I was thinking about the nature of the stories told children about tiny little creatures in the garden that you can't see, and that do magical things by living their lives, and it occurred to me: why do we even bother with fairies, except perhaps as teachable analogues for soil life?
Next, it occurred to me to wonder if there was a "Fairy Book" publication for children, but treating soil life in a factual but whimsical way.
And finally, I wondered what it would take to make one. I think I can do it.
Has anyone seen a children's book that turned soil biota into characters in a sort of guidebook?
Imagine, a page each, telling the story of the earthworm, the springtail, the slime mould, with their own illustrations, whimsical descriptions of what they do and how they do it, and their importance to the bigger picture.
Imagine sketches of microorganisms as they would appear under a microscope, such that the shape and characteristics are memorable, and at the same time fit into its own fanastical world.
Who would the characters be? Would there be antagonists, and if so, who? Is there anything I might think about or do to make it more enticing to children?
A human being should be able to change a diaper, plan an invasion, butcher a hog, conn a ship, design a building, write a sonnet, balance accounts, build a wall, set a bone, comfort the dying, take orders, give orders, cooperate, act alone, solve equations, analyze a new problem, pitch manure, program a computer, cook a tasty meal, fight efficiently, die gallantly. Specialization is for insects.
-Robert A. Heinlein
I think this is an absolutely delightful idea, and totally a book I'd want to have for my kids.

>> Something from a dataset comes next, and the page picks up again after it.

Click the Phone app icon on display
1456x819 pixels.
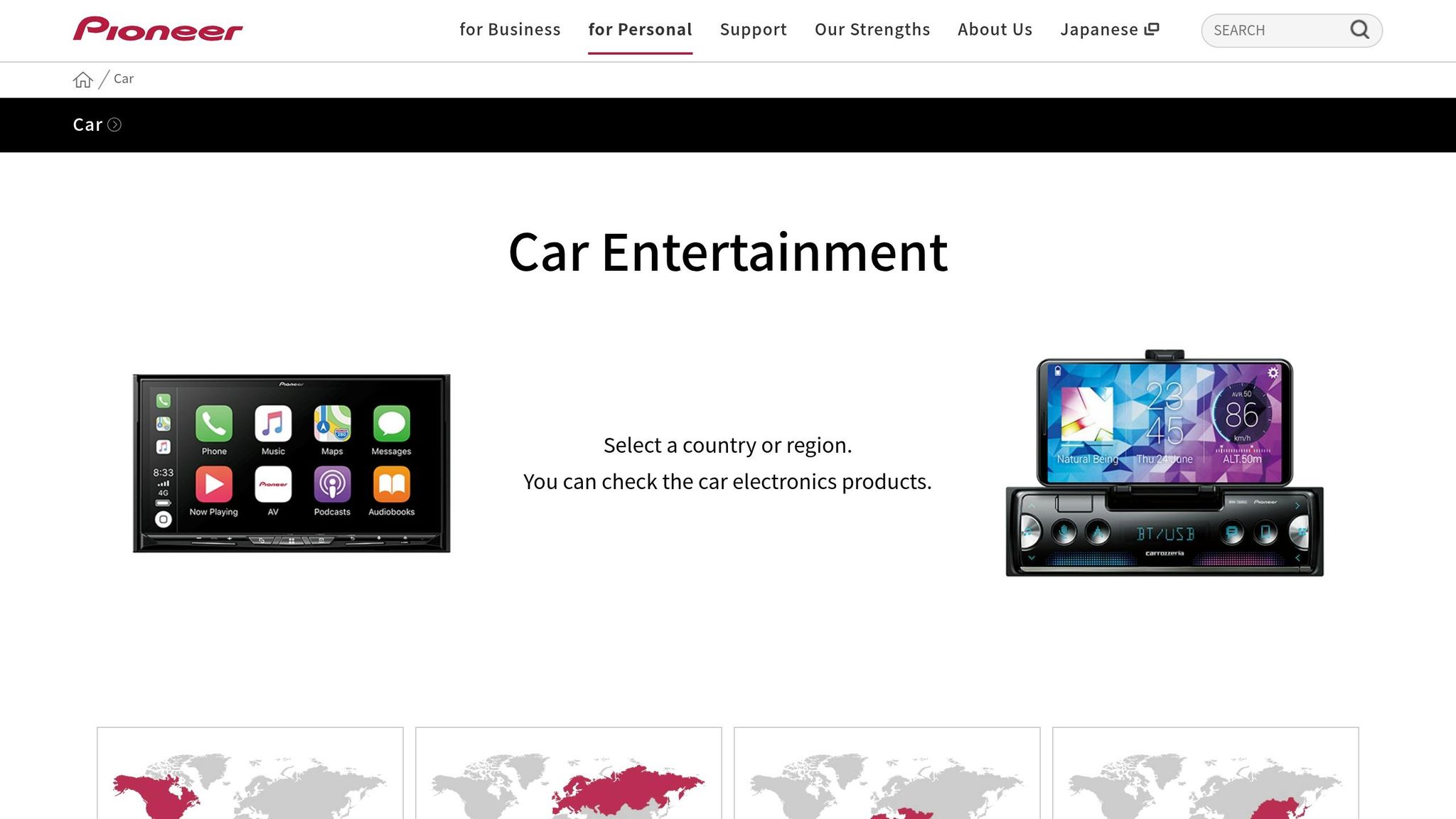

Maybe the microrganisms and soil creatures could transform into fairies that resemble them (now you totally got me itching to draw and make some soil fairies, LOL!).
Perhaps the "antagonists" could be the anaerobes or other microbiota that don't get along--their relationships could be discussed in story form.

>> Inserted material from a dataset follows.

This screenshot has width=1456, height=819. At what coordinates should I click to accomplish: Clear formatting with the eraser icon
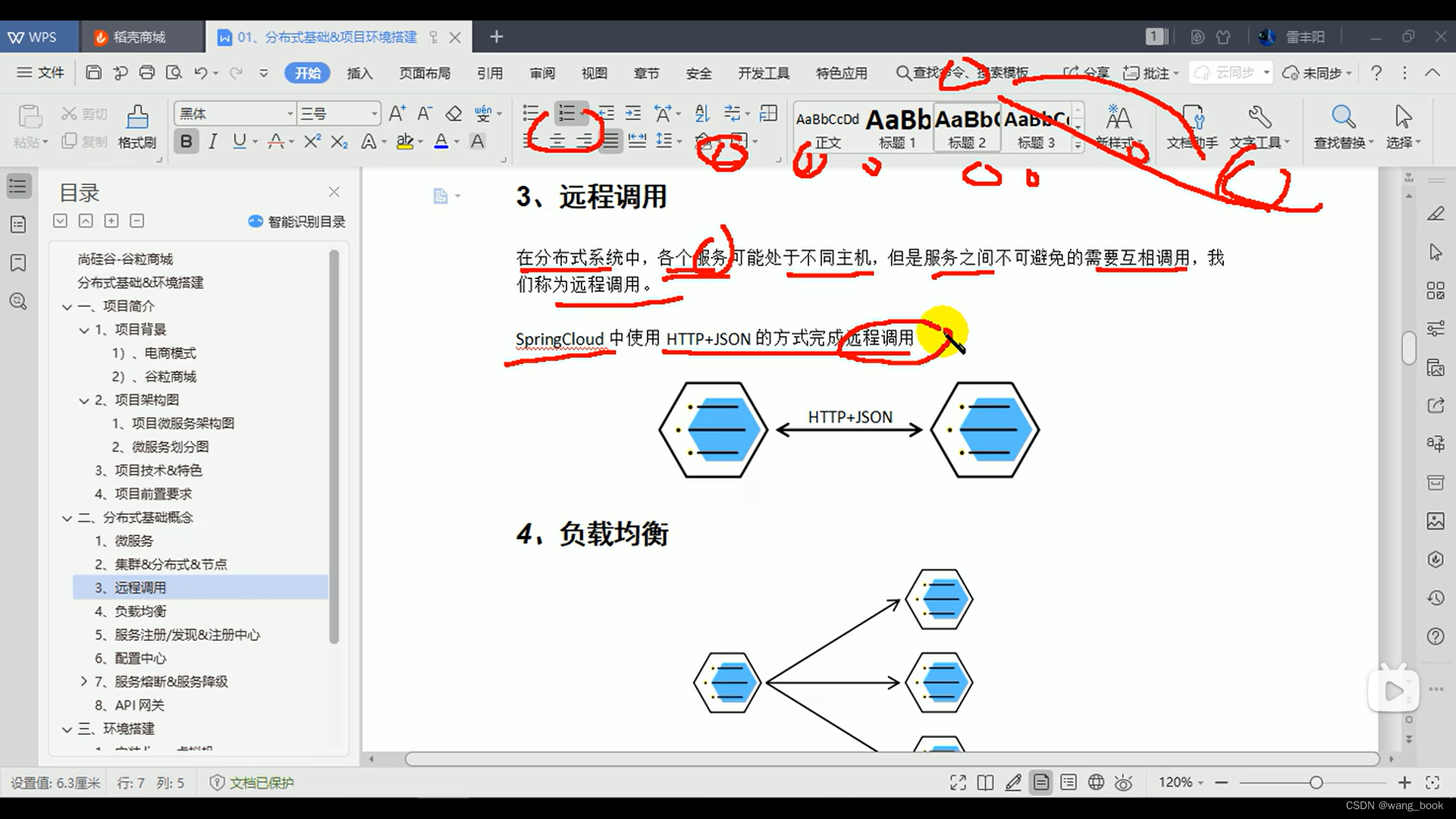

Or, it could be a tale of the microrganisms transforming into fairies to teach a farmer's son not to till (this appears to be a relatively common trope in environmental books, as I've seen similar iterations in at least two books).
I think having a quality artist (not me! Someone like Tracy Wandling!) and a great plot would make or break the book. I've read one of the Herb Fairy books (I think you can download the first one for free), and the low quality art and contrived story line kind of drove me nuts, making me not want to buy any more. But, the Herb Fairy concept is a good one, and I think Soil Fairies would be totally awesome.